Question

How many $3$-digit natural numbers are completely divisible by $6$?

Answer 1

Step 1: Condition for divisibility by $6$

A number is said to be divisible by $6$ when the number is divisible by both $2$ and $3$.

For example, let us consider a random number $468$.

The last digits of this numbers is even, hence it is divisible by $2$.

The sum of the digits $=4+6+8=18$.

We know that $6\times 3=18$, hence $18$ is divisible by $3$.

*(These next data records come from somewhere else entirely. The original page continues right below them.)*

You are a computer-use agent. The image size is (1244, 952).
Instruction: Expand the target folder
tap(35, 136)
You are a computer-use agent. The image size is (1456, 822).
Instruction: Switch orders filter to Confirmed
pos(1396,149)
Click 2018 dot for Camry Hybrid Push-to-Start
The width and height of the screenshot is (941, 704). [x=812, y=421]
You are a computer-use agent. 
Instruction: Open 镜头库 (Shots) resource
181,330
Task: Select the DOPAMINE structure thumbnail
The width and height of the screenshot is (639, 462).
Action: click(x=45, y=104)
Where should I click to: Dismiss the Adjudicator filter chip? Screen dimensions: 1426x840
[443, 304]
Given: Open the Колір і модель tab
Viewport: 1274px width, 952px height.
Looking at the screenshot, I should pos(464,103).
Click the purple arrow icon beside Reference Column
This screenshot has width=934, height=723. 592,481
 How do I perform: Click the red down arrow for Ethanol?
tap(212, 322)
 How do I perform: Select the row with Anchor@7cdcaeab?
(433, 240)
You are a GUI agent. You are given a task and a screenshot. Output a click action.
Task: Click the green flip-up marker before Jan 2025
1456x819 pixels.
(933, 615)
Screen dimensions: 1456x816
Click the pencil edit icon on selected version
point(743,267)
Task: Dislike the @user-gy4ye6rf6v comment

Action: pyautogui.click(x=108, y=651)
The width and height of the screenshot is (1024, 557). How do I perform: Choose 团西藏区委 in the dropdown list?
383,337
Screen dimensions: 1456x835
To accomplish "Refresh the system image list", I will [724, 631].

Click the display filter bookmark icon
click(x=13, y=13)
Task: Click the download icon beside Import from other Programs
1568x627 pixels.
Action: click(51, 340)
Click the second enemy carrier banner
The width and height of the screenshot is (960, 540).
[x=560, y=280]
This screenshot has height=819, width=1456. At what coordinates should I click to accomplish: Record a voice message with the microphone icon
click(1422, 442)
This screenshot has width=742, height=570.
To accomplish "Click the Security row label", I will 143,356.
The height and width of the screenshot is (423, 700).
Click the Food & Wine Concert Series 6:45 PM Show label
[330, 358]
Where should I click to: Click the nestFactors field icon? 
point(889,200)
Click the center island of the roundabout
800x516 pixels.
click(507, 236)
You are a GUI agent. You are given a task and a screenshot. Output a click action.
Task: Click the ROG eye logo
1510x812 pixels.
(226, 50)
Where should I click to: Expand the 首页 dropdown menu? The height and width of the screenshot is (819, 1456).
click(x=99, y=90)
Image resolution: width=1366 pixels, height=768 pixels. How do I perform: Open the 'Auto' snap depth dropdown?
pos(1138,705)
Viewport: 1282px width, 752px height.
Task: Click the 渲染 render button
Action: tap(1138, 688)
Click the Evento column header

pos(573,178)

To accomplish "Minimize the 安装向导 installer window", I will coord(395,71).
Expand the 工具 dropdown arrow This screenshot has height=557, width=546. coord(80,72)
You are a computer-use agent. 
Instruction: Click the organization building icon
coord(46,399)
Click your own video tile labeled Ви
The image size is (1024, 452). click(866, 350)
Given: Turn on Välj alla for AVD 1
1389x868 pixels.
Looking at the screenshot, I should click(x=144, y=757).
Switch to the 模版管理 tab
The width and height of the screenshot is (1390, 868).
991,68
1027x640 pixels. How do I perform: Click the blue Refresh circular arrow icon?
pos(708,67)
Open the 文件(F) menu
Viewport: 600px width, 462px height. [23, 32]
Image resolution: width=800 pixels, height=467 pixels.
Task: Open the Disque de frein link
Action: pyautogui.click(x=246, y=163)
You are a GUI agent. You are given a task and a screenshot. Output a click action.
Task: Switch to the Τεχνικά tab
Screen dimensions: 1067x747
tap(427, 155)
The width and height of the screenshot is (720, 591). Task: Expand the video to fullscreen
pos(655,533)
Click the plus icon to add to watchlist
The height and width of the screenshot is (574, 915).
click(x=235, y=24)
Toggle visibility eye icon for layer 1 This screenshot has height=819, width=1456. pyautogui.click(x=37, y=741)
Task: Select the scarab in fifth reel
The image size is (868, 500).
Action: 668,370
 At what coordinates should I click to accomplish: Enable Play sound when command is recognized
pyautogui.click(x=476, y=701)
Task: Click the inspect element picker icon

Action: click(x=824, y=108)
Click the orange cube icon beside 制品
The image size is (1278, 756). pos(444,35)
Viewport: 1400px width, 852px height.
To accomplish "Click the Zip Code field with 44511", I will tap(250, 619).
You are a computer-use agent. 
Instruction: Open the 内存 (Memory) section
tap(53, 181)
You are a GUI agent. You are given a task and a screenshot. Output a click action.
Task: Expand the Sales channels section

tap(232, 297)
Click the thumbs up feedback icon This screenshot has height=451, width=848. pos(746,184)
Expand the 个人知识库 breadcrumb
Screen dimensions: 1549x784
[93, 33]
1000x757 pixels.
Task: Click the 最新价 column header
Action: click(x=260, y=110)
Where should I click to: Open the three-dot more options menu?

Therefore $468$ is divisible by $6$.

Step 2: Estimate the count of natural numbers

Let us enlist such $3$-digit natural:

$102,108,114,120,126......972,978,984,990,996$

This is an Arithmetic Progression where

$a=102$

$d=6$

$t=996$.
where $a=$ First Number, $t=$Last Number, and $d=$ difference of two consecutive numbers.
Let the number of terms be $n$.

Use the formula for $n$ terms of arithmetic progression.
$\therefore a+(n–1)xd=996$
$\Rightarrow$.$102+(n–1)x6=996$
$\Rightarrow$ $6(n–1)=894$
$\Rightarrow$ $(n–1)=149$
$\Rightarrow$ $n=150$

There are a total of $150$ digits in this range.

Hence, the number of $3$-digit natural numbers that are completely divisible by $6$ is $150$.